Supporting this, the total number of active Brent futures contracts has dropped to around 455,000 from over 771,000 at press time.

Rising prices while market participation shrinks usually mean the rally is fueled by traders closing old bearish bets rather than new buyers entering, a pattern that tends to run out of steam quickly.

OI DipsOI Dips: TradingView

Yet the options market tells a more cautious story. The premium traders pay for bullish oil bets over bearish ones has hit a four-year high, surpassing levels seen during the 2022 Russia-Ukraine crisis.

This gap between fading futures conviction and elevated options hedging suggests some participants are still bracing for a worst-case Hormuz shutdown, even as the broader market cools.

Dollar’s Bullish Channel Supports Oil Prices for Now but Carries Reversal Risk

The weakening futures conviction connects directly to the macro picture, where the US dollar is adding another layer of complexity.

The US Dollar Index (DXY), which tracks the dollar’s strength against a basket of major currencies. It is trading near 99.23 inside a rising channel. The $99.68 resistance has been tested and rejected twice, on March 3 and March 8.

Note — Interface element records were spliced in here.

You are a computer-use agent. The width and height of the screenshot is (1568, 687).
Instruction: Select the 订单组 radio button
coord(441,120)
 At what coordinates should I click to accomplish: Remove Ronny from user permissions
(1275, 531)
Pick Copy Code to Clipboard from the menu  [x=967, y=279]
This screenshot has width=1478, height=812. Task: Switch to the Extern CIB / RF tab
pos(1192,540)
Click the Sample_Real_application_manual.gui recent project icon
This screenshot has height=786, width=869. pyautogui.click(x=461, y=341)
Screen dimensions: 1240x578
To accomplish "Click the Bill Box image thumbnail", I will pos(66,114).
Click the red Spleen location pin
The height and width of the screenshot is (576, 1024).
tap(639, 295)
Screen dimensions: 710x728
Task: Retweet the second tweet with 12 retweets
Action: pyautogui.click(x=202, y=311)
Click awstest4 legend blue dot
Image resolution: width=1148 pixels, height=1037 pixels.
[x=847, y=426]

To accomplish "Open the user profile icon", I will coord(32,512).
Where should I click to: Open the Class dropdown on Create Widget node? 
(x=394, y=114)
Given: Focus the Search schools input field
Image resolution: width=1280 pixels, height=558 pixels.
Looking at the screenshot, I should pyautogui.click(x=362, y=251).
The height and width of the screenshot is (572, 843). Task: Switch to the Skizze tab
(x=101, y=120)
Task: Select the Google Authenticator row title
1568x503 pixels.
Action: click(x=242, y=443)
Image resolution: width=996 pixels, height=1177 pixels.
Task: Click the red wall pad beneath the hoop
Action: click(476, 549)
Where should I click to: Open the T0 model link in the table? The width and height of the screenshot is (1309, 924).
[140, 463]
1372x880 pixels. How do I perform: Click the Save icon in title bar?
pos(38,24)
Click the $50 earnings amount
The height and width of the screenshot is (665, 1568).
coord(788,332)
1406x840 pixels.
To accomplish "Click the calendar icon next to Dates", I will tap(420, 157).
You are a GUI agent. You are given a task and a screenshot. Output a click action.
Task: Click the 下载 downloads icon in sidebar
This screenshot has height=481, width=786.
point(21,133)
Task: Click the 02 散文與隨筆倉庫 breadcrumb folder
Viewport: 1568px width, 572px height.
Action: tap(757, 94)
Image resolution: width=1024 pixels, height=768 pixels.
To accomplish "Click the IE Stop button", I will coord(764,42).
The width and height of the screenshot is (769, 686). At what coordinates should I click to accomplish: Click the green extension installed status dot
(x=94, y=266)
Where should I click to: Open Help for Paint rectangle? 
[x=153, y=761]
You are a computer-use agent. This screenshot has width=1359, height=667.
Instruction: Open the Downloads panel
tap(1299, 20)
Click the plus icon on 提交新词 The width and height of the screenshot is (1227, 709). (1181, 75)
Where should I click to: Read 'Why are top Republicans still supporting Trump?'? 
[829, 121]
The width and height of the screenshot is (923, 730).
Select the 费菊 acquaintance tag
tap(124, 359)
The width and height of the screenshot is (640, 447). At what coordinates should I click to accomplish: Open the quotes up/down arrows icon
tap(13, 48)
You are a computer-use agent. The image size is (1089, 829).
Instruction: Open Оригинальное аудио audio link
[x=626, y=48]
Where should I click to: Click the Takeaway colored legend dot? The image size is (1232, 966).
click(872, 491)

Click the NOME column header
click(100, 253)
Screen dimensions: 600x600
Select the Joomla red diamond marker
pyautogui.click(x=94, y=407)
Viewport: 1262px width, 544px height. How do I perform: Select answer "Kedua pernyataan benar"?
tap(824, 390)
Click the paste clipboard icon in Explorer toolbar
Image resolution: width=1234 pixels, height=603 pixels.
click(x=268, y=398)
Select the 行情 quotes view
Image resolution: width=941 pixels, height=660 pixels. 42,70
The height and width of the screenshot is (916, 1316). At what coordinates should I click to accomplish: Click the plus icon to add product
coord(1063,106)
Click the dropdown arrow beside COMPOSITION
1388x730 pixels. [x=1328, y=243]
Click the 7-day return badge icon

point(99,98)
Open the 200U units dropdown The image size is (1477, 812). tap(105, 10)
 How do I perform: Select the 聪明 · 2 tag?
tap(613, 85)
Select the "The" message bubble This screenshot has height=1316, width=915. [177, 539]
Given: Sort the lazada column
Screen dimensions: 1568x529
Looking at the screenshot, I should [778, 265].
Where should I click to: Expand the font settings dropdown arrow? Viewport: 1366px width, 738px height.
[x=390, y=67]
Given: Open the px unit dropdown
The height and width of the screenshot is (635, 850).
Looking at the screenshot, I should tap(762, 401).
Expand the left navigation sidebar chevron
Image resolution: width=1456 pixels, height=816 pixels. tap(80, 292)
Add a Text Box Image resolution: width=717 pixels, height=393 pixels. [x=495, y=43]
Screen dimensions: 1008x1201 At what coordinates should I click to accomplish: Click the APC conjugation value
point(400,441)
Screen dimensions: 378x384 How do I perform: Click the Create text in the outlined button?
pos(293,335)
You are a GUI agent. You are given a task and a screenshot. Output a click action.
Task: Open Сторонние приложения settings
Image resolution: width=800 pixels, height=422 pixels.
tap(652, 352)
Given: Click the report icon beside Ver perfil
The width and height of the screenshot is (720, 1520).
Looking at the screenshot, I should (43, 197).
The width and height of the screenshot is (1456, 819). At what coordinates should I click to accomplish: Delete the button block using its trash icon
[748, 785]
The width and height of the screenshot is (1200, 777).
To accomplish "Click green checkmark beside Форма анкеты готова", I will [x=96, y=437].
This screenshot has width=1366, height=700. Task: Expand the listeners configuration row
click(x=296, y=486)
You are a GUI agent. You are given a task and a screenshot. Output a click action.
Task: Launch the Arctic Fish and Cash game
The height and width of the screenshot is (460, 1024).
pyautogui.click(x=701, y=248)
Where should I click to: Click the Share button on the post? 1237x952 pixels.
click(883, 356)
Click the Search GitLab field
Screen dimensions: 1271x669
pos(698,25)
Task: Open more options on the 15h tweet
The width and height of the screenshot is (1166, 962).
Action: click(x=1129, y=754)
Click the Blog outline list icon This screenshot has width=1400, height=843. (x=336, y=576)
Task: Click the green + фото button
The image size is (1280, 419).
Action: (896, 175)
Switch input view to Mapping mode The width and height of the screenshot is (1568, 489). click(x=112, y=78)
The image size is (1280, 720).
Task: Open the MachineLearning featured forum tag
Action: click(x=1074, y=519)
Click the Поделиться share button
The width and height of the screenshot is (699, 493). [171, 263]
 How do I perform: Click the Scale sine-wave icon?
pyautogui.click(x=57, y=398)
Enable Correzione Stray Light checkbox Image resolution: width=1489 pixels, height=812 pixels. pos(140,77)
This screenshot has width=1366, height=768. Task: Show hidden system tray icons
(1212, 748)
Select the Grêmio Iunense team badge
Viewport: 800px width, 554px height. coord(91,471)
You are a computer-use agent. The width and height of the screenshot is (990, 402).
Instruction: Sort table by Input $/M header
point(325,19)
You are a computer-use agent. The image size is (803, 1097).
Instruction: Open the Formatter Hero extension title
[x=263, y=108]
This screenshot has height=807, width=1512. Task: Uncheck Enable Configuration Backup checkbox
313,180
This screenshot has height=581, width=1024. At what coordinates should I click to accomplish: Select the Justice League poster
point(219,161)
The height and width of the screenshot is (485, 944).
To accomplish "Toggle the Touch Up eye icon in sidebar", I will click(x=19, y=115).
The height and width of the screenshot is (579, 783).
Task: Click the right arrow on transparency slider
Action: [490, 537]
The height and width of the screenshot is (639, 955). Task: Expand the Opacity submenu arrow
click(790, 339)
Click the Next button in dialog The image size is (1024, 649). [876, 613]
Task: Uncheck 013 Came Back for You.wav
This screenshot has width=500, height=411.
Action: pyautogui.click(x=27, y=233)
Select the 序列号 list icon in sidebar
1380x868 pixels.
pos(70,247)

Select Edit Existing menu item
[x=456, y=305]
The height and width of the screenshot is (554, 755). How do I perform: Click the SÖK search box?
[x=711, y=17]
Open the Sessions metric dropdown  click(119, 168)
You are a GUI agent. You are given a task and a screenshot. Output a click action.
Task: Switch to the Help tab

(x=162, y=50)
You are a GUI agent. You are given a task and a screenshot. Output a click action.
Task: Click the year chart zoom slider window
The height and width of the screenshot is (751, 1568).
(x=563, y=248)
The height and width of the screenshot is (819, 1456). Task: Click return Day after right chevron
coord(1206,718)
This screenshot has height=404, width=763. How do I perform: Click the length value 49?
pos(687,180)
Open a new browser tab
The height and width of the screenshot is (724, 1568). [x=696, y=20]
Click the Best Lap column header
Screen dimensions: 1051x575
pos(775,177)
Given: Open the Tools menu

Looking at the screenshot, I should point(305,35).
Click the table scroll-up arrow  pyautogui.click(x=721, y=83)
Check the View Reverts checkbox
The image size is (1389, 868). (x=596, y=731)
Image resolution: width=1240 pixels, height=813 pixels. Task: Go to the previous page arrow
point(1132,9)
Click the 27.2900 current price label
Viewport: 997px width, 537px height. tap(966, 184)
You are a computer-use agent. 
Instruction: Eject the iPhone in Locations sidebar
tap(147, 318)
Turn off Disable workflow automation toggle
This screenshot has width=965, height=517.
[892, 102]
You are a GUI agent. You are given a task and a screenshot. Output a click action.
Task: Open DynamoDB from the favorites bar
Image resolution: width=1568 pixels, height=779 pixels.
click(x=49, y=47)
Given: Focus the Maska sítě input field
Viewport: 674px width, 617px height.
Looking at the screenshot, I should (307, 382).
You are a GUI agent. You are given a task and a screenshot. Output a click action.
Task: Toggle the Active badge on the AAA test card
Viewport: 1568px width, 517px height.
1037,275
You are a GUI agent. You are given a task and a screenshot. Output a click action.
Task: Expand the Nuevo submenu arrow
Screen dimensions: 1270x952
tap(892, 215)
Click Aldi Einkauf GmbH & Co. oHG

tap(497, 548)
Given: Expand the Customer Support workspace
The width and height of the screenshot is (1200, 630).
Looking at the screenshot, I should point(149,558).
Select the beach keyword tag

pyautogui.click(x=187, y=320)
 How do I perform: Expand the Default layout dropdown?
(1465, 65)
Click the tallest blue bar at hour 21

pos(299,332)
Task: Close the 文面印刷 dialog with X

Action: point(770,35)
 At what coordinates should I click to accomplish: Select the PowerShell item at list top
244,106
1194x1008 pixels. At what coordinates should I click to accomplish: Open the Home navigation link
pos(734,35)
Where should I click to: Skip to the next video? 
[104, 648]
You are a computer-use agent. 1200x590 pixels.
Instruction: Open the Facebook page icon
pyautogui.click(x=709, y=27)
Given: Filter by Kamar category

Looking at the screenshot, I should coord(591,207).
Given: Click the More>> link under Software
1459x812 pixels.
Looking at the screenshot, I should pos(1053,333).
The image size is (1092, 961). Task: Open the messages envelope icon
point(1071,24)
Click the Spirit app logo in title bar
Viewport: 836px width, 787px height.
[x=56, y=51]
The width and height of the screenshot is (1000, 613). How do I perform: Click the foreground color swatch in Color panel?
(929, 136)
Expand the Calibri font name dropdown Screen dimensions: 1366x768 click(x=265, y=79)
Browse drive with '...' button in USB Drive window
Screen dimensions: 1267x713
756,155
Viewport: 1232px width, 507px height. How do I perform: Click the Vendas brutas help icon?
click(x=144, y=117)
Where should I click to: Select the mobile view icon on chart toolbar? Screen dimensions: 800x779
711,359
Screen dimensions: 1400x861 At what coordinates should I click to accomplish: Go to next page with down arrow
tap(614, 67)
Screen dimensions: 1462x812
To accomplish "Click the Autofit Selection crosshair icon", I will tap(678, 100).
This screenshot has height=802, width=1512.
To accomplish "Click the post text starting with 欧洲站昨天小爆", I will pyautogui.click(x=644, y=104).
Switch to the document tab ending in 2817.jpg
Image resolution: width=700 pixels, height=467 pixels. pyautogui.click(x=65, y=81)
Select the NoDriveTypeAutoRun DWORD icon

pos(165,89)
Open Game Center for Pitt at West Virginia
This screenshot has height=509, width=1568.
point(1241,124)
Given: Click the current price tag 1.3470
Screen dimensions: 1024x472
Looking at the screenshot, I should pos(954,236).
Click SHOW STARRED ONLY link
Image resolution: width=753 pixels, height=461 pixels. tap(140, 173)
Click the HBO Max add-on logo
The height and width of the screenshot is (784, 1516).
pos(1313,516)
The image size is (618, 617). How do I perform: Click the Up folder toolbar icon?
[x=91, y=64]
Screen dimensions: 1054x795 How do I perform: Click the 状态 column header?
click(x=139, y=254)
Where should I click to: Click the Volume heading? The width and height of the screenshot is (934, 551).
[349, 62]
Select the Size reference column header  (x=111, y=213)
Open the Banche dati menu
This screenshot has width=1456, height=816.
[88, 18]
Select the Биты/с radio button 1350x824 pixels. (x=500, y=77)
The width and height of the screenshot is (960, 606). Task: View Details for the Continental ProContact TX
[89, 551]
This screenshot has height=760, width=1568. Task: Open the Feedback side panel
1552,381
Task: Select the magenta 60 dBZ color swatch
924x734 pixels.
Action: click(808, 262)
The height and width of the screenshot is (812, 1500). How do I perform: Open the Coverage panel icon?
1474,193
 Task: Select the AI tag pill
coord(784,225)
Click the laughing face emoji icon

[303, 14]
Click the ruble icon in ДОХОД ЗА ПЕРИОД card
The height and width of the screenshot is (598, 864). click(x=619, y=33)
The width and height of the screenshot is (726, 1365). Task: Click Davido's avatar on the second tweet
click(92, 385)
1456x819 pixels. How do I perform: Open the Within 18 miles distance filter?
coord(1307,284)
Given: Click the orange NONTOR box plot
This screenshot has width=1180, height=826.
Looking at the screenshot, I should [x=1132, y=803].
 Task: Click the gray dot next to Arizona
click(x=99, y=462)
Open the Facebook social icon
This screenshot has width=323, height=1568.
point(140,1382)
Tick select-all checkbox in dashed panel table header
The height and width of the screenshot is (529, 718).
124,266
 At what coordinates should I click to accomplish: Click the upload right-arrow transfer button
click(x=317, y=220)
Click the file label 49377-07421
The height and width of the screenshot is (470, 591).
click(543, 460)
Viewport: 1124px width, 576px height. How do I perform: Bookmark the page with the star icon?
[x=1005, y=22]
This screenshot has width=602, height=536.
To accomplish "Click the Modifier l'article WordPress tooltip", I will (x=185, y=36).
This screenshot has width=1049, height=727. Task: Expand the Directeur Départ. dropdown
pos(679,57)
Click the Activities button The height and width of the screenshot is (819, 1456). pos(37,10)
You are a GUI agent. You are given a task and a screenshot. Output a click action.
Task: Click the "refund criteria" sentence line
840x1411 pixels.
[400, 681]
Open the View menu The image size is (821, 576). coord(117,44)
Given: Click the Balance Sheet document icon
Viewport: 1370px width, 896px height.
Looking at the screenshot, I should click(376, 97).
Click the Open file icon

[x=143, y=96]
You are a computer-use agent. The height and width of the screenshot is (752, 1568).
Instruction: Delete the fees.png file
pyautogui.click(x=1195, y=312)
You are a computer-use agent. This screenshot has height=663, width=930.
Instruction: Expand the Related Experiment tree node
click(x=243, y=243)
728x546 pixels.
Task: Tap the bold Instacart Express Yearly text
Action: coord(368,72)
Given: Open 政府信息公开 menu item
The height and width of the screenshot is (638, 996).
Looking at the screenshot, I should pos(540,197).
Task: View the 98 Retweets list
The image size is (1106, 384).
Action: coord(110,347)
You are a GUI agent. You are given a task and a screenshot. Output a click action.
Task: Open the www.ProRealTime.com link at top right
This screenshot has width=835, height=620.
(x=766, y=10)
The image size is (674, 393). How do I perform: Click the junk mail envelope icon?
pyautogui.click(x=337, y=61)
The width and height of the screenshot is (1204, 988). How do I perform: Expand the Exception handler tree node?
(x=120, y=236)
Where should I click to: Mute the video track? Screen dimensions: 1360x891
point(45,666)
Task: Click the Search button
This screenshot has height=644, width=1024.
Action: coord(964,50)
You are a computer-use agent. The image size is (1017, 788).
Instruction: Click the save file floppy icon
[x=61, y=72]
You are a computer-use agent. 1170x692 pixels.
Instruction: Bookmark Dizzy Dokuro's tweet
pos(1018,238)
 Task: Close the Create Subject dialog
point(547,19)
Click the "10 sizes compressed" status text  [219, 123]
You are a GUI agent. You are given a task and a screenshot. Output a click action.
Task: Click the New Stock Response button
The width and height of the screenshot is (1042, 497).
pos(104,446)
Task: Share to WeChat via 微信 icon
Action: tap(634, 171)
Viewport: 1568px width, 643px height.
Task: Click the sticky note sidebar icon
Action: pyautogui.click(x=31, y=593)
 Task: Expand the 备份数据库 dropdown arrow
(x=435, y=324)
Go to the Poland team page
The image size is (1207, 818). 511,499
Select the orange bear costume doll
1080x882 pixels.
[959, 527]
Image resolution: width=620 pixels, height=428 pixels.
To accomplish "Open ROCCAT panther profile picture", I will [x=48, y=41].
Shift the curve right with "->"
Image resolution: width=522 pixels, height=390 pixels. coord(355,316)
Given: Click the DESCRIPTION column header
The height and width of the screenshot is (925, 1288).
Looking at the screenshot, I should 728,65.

Normally, a stronger dollar hurts oil because crude is priced in dollars globally, making it costlier for other countries to buy. But during supply crises like the current conflict, this flips.

Rising oil prices force every importing nation to buy more dollars to pay for crude, pushing the currency higher alongside oil rather than against it.

DXY ChannelDXY Channel: TradingView

This petrodollar-driven co-movement lasts only as long as the war premium stays active. If de-escalation progresses, as Donald Trump has teased, both oil and the dollar could correct together.

A DXY breakout above $100 would signal that markets expect sustained oil-driven inflation and fewer Federal Reserve rate cuts this year.  That scenario supports oil briefly but eventually weighs on global demand, circling back as a headwind.

Bearish Pattern Targets $55 for the Oil Price

The fading momentum, collapsing backwardation, shrinking participation, and a dollar poised to flip from support to risk all converge on the 8-hour chart, where a head-and-shoulders pattern is taking shape.

Oil Price PatternOil Price Pattern: TradingView

The head sits at $119, and the right shoulder is developing around $93 to $95. The neckline, the support connecting the lows between the shoulders, aligns with the $78 zone.

A confirmed break below $78 would validate the pattern. That would open the oil price path toward $73, then $67, with the full measured move target near $55, a roughly 31% decline from the neckline.

Crude Oil Price AnalysisCrude Oil Price Analysis: TradingView

On the upside, a push above $93-$95 would weaken the bearish setup. A sustained move above $105 would invalidate it entirely.

However, retesting $119 looks unlikely given the de-escalation signals and the structural deterioration across backwardation, momentum, and participation covered above. More so with the ceasefire conditions released by Iran.

It could only happen if things between the US and Iran go from bad to worse.

The $78 neckline and $95 right shoulder cap define the range. A decisive break in either direction sets the tone for the next oil price move.


* The content presented above, whether from a third party or not, is considered as general advice only.  This article should not be construed as containing investment advice, investment recommendations, an offer of or solicitation for any transactions in financial instruments.